No class (Spring Break)
Tue 25 Mar.
Wed 26 Mar.

Mon 31 Mar.
Lecture 20
Subtyping and Variance
A subtyping relation at the level of the arguments of a type constructor propagates to a subtyping relation at the level of the type constructor itself. The way the resulting relation goes depends on the specific constructor and on the specific argument. This is called variance: covariance if the subtyping relation at the constructor level goes in the same direction as the argument, contravariance if it flow in the opposite direction.
  • Key Concepts: Covariant arguments, Contravariant arguments
  • Readings:
Tue 1 Apr.
Recitation 11
Varieties of Subtyping
Subtyping on base types, such as between integers and reals, is generally achieved by means of coercions that mediate between the different internal representations. A natural subtyping relation arises within product and sum types by omitting (or adding) components. More tricky is the subtyping relation endowed on recursive types.
  • Key Concepts: Base Types and coercion, Width Subtyping for Records and Sums, Subtyping Recursive types
  • Readings:
Wed 2 Apr.
Lecture 21
Storage Effects
So far, repeated evaluations of the same expression always produce the same value: expressions are self-contained and the result depends only on the text of the expression. A common departure from this model is found in languages featuring a memory and operations to access and manipulate it.
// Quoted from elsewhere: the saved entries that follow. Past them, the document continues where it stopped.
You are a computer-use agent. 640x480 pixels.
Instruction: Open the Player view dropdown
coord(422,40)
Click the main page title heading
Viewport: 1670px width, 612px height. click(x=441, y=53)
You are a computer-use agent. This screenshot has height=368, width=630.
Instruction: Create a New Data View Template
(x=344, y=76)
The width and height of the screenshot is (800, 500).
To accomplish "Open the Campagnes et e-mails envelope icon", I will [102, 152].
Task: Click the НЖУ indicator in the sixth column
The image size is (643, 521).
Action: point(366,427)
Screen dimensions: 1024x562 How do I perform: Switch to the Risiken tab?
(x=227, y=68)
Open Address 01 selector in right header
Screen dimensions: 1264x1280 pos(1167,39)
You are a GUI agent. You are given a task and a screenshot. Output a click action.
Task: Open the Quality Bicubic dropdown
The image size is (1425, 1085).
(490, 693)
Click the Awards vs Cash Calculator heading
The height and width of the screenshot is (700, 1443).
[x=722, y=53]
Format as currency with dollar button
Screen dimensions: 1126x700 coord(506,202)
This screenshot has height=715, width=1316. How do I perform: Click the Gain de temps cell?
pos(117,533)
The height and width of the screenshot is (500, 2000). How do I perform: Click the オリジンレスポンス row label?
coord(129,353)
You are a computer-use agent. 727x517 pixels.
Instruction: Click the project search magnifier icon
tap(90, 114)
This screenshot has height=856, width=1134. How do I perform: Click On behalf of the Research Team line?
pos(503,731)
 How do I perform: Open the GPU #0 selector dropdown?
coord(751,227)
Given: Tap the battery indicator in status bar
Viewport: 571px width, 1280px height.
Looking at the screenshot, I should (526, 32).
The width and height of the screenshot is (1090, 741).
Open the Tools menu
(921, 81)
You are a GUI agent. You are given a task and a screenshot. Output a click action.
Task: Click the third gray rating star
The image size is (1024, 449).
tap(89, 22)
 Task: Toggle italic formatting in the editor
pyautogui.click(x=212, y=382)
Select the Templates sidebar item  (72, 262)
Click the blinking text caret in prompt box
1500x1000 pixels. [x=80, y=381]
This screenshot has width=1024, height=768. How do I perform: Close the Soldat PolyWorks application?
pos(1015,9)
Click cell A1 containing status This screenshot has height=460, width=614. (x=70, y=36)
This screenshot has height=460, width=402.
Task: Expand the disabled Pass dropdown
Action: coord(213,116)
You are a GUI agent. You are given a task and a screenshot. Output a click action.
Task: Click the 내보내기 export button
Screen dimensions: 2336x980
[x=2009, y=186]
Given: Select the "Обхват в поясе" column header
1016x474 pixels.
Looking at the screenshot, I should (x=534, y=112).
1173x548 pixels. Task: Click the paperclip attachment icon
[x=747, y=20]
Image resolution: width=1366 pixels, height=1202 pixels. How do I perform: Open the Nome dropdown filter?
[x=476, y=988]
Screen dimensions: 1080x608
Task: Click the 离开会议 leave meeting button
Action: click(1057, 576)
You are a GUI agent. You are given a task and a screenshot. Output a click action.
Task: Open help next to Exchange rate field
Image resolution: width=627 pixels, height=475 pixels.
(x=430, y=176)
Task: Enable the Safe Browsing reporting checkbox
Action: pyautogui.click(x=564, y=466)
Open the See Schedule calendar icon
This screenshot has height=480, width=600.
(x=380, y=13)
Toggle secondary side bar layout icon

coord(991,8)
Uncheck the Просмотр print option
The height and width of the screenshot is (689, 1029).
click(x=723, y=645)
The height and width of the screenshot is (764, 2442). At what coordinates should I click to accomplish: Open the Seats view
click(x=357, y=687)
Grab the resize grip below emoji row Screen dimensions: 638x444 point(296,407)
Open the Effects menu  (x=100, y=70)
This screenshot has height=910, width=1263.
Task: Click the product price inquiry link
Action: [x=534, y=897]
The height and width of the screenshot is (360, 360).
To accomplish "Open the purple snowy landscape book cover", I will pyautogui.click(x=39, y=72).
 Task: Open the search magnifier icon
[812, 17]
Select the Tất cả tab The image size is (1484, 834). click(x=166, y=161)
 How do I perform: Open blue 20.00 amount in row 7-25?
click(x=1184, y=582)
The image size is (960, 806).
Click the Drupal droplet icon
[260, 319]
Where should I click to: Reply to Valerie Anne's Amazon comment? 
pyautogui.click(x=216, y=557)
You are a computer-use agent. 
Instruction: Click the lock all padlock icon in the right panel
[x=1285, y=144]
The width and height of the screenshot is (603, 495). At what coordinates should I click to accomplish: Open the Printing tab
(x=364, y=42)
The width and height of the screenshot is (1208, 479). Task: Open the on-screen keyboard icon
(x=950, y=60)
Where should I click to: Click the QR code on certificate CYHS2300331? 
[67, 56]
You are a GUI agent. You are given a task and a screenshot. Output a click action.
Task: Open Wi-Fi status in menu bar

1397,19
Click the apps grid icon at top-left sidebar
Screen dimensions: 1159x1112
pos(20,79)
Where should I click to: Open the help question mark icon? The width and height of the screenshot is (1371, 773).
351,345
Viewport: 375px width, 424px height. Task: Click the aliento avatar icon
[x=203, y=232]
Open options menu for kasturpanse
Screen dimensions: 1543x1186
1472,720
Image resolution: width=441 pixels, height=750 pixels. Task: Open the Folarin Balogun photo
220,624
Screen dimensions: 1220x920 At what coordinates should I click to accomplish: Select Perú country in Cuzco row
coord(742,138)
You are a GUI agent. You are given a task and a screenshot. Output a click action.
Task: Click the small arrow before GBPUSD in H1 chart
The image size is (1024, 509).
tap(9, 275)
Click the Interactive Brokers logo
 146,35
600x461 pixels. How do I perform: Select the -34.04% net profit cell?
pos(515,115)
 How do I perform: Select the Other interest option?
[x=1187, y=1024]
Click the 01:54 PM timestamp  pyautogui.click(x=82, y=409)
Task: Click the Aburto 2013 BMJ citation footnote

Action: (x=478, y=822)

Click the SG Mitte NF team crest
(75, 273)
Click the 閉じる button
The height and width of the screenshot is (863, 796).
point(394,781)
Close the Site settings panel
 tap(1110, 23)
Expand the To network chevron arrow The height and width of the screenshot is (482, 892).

The basic building block is the reference cell, which significantly alters the model examined so far, to the point of allowing simulating recursion.
  • Key Concepts: Memory, References, Imperative Programming, Backpatching
  • Readings:

Mon 7 Apr.
Lecture 22
Monadic Storage Effects
The standard treatment of storage effects, discussed in the last lecture, is driven by the evaluation semantics, in the sense that it is impossible to know whether an expression will be effectful by looking at its type alone. Another approach is to mark the possibility of an effect in the type of expressions. This is achieved using a typing device called a monad.
  • Key Concepts: Monad, Computations, Explicit Effect
  • Readings:
Tue 8 Apr.
Recitation 12
Eagerness and Laziness
Up to this point, the distinction between an eager and a lazy construct has been a matter of how the evaluation rules were chosen to be define. Another approach is to lift this distinction to the level of types, so that the programmer can choose the interpretation based on the type of the particular construct he/she decides to use. Yet another approach is to design a type for lazy objects, which can be used within any constructor. This latter approach is called a suspension.
  • Key Concepts: Lazy Types, Lazy Computation, Suspensions
  • Readings:
Wed 9 Apr.
Lecture 23
Call-by-Need
An eager semantics evaluates an argument exactly one (even if it is never used). A lazy semantics partially evaluates it each time it is encountered. In each case, there is the risk of doing more work than strictly necessary. Call-by-need optimizes this process by evaluating an argument the first time it is encountered but remembering the obtained value for future uses.
  • Key Concepts: Call-by-Need, Memoization, On-Demand Computation
  • Readings:

Mon 14 Apr.
Lecture 24
Speculative Parallelism
The mechanism supporting extreme laziness in a call-by-need semantics is readily adapted to enable extreme eagerness in a setting supporting parallel executions: rather than waiting until the value of an argument is needed, the idea is to evaluate it speculatively, in parallel with other such evaluations, so that it is there the first time it is needed.
  • Key Concepts: Parallelism, Speculative Execution, Futures
  • Readings:
Tue 15 Apr.
Recitation 13
Work-Efficient Parallelism
Effect-free programming languages provide plenty of opportunities for the parallel evaluation of subcomputations. Specifically, unless an evaluation depends on the result of another, they can be executed in parallel. Dependencies and theorical execution time can be measured by equipping the evaluation semantics with an abstract notion of cost, which is then used to calculate useful figures such as the number of steps in a purely sequential setup (work) and the time in a maximally parallel environment (depth).
  • Key Concepts: Parallel vs. Sequential Evaluation, Control Dependency, Cost Semantics, Work and Depth
  • Readings:
Wed 16 Apr.
Lecture 25
Resource-Bound Parallelism
In practice, the number of parallel evaluations is limited by the number of available processing units. The expected execution time depends on the underlying architecture, but can be estimated accurately using Brent's Theorem in common instances.
  • Key Concepts: Processing Resources, Symmetric Multiprocessor, Fetch-and-add Instruction, Brent's Theorem, Data Parallelism
  • Readings:

Mon 21 Apr.
Lecture 26
Concurrency
Expressions so far have been self-contained: they were evaluated from an initial state to a final value without interaction with the external world. The possibility of interaction gives rise to the notion of a process, with synchronization actions causing run-time events. A natural next step consists in considering the interactions among several processes (one of them possibly modeling the external world), hence capturing distributed system.
  • Key Concepts: ACtions and Events, Structural Congruences, Concurrent Interaction, Replication
  • Readings:
Tue 22 Apr.
Recitation 14
Process Calculi
Allowing actions to send or receive data promotes synchronization to a communication mechanism. This becomes particularly powerful when communication channels are themselves seen as data and a mechanism is provided to create them on the fly: this gives rise to the notion of private channel. The semantics of communicating processes is open-ended in the sense that several alternative models coexists. Among them is the decision on whether a sending process should wait till its message has been received, or proceed with its computation.
  • Key Concepts: Private Channels, Scope Extrusion, Synchronous Communication, Asynchronous Communication
  • Readings:
Wed 23 Apr.
Review
Final review

Mon 05 May
9:00-12:00
(C008)
Final
Final

Iliano Cervesato